Thursday, May 16, 2013

Japanese Cotton Cheesecake recipe

There are many kinds of cheesecakes but my personal preference veers towards light cheesecakes with just a tinge of cheese-y goodness. Japanese cotton cheesecake is one such example. It resembles a moist sponge cake without an overbearing taste of cheese. You can reach for a couple of slices without feeling "icky" (?) at the end of it.

Cut and eat me!

<update Dec '13> SUCCESS! I have made this cake successfully after more experience with baking sponge cakes so I would like share a few more tips here...

1. Overbake!! - My oven is one of the cheapest models out there and that means that it's not the best equipment for baking. So if I can make this work, so can you :) If you find your cake very moist (toothpick test comes out very wet), bake for a longer time with a slightly higher temperature. If the tops are browning too fast, cover with a sheet of aluminium foil

2. Understanding your kitchen/baking ware - Search for this recipe and you will find many many variations. And if you are an amateur baker, chances are you will follow a famous food blogger recipe to a T. My advice is don't.

Recipes should be adapted to your oven and baking equipment. I know for one that my oven is wonky and that means I have to bake my cakes for a longer time. I have minimal baking equipment - a 8-inch round cake pan with removable base and 7 inch square mould with no base. All my recipes are thus tailored for that sizing. An 8 inch cake pan will usually fit "4 eggs worth" recipes - any more, there will be overflow. This cotton cheesecake recipe is like the basic sponge cake recipe I always use, just replacing oil with butter and adding cream cheese. Using comparative measures, you get a recipe that fits you the best. It is good to spend some time experimenting with your oven and equipment.

3. Water bath - Hot or room temperature water? I have used both and found no significant difference so to save time and energy, use room temperature tap water

4. When is the cake ready? I go by toothpick test - if there are minimal crumbs clinging onto the stick, it is done. The cake should to be chilled for a few hours before cutting. You will then get a smooth velvety texture.

5. Cooling - Once the cake is done, leave it to cool in the oven with the door ajar

5 easy tips to help you succeed at this cake! I learnt from my mistakes and I hope you can learn from mine so you can succeed on your first try!

(and now back to my original post...)

My cheesecake turned out a little too moist/wet for my liking and I had to freeze it for a couple of hours before I could get cut it. I guess my oven doesn't work too well when it comes to baking whole cakes, will have to adjust the temperature next time. Despite the lack of lightness which I was so looking forward to, the taste of cream cheese was just right and a nice treat. Not bad for my first attempt at baking cheesecakes.

I followed closely to Ju's (thelittleteochew) recipe. Check out her recipe and you will find her tips really useful!
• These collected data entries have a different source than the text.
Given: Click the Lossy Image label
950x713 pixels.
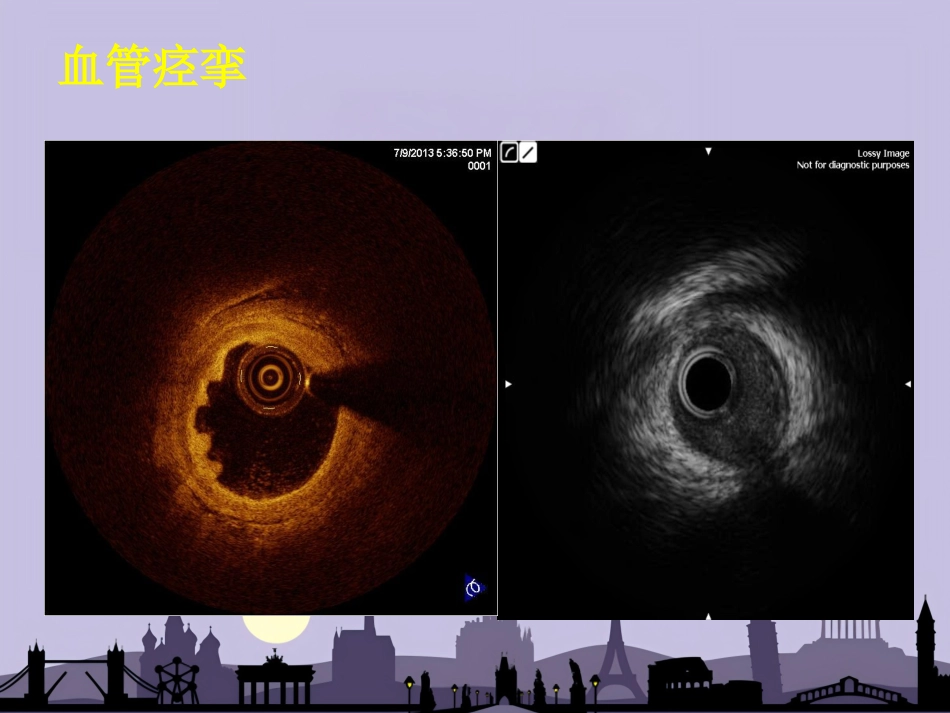Looking at the screenshot, I should coord(883,153).
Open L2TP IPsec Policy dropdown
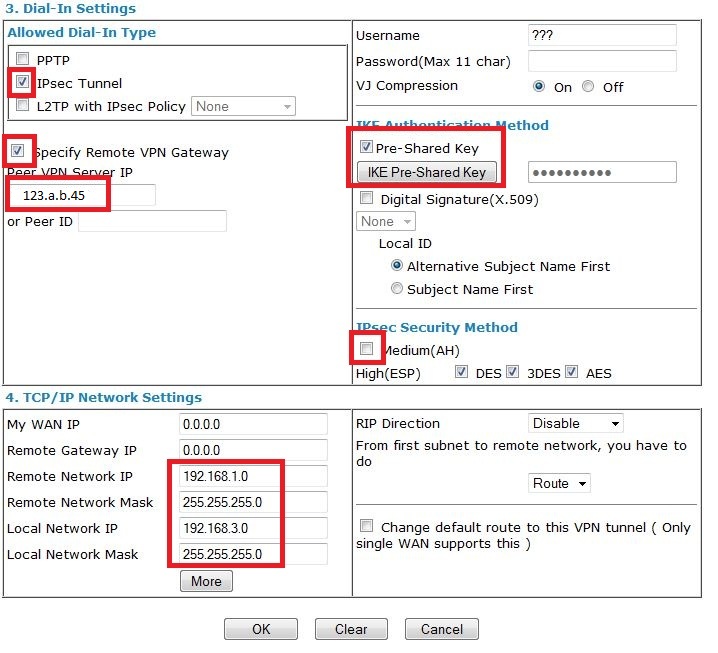Viewport: 718px width, 653px height. tap(244, 106)

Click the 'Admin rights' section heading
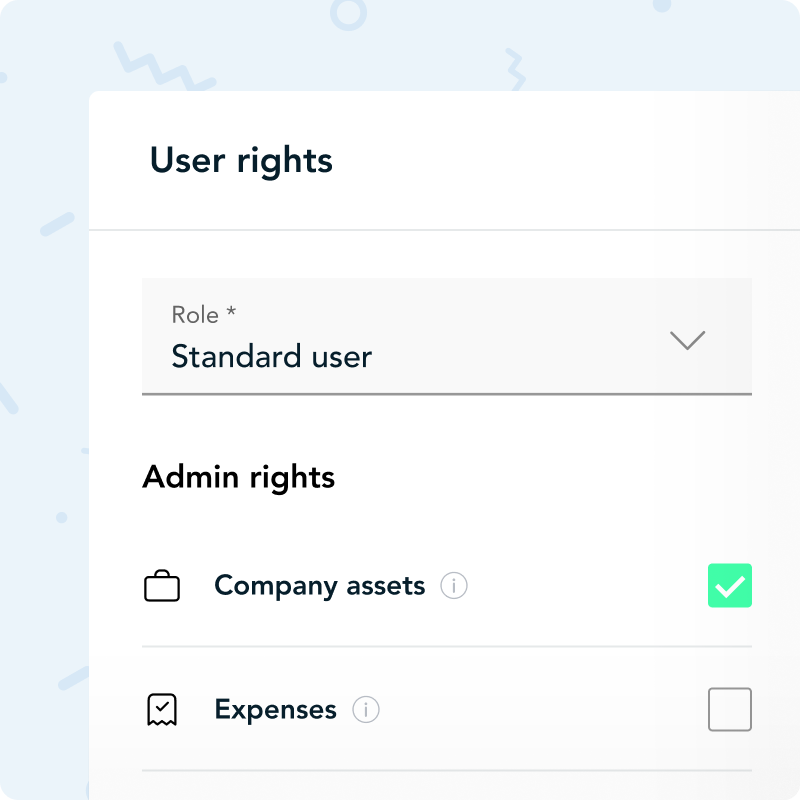click(238, 477)
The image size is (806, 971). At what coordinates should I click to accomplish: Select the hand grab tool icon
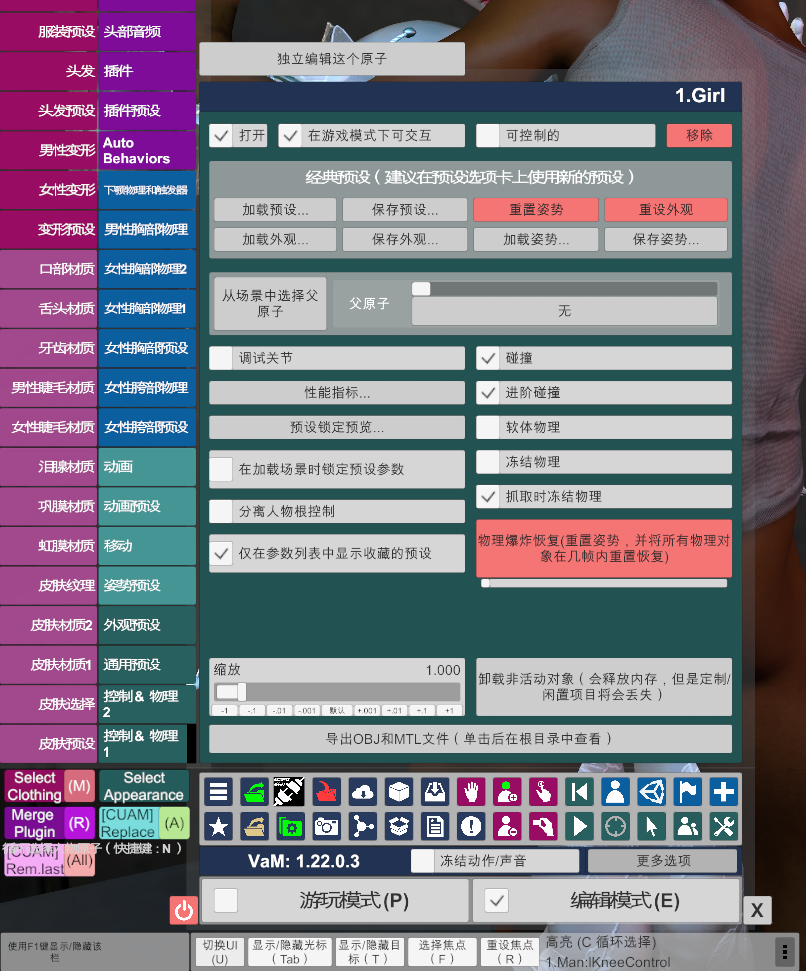(471, 791)
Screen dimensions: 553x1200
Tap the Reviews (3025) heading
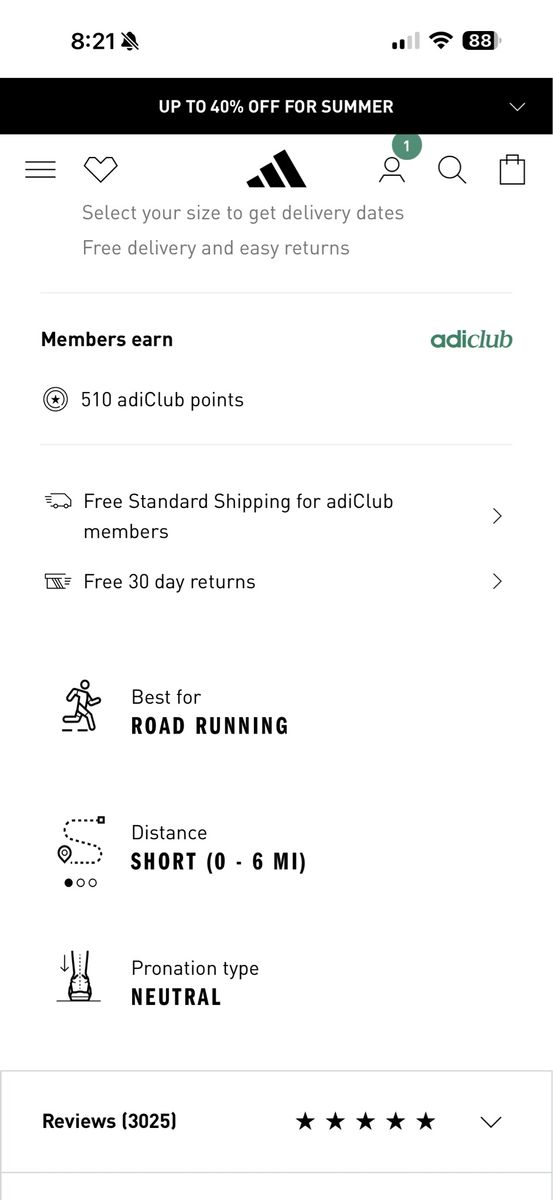[109, 1121]
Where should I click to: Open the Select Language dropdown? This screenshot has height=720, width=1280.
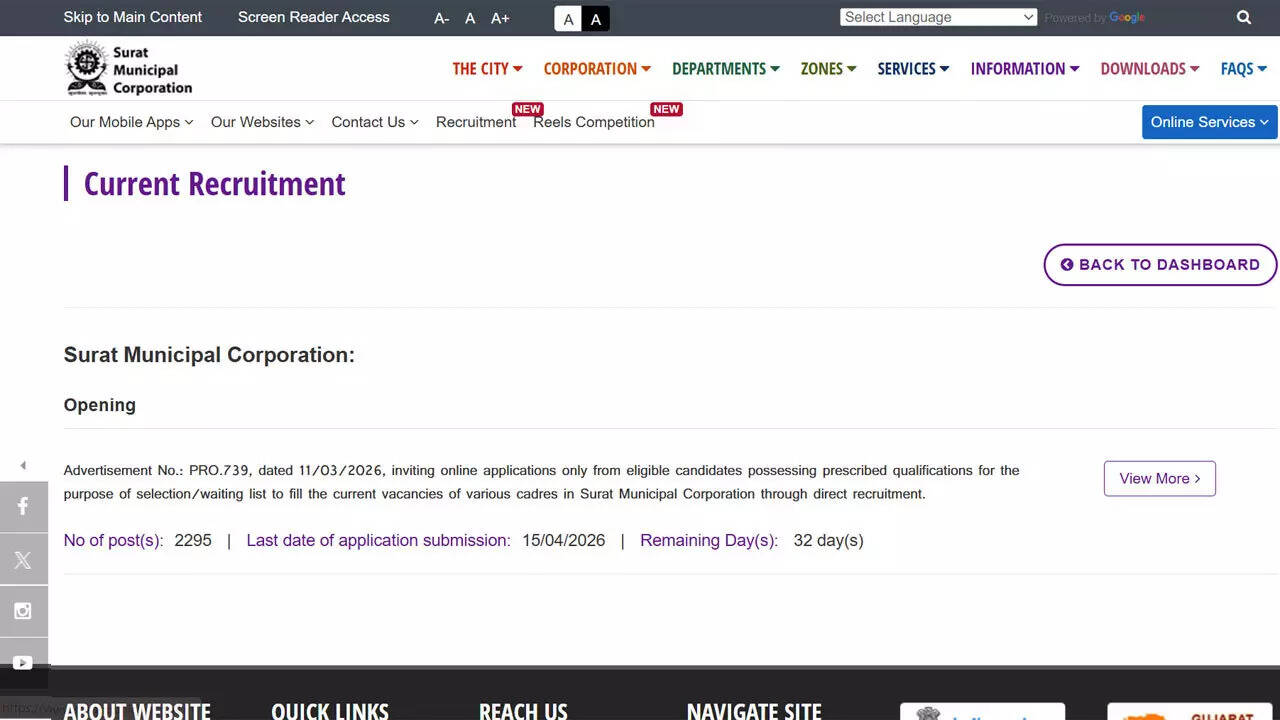tap(938, 17)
Melting the cream cheese, butter and milk in a double broiler is actually very easy. For those who do not know what a double broiler is, it is essentially creating steam to melt your ingredients which do not come in direct contact with fire. Take a saucepan and fill it about 1/3 full with water and bring it to a boil. Place a metal bowl, containing the ingredients you want to melt, on top of the saucepan. The metal bowl should balance nicely on top of the saucepan (important as you have to whisk/stir your mixture). I use a ceramic saucepan (CorningWare) to boil the water, and use a metal plate with sides. Using a metal bowl will help to absorb the steam produced by the boiling water quickly and heat up easily, enabling the ingredients to melt faster. This method is also used for melting chocolate and in the making of swiss meringue buttercream or pastry cream.

Double broiler

Most cheesecakes have to be baked in a water bath; i.e. placing the cake mould onto a tray of water. However, this might cause water to seep into your cake and ruin your hard work. Ju devised of a smart way around it by placing tart moulds at the four corners of the pan below your actual cake rack. I followed suit, but because I did not have tart moulds at home, I substituted them with Ramekins (mini ceramic pots used to make molten chocolate cakes). I got my set of four from Phoon Huat for under $10). Refer to my water bath setup below.

Ramekins Ramekins

May you have more success than I did in my amateur attempt!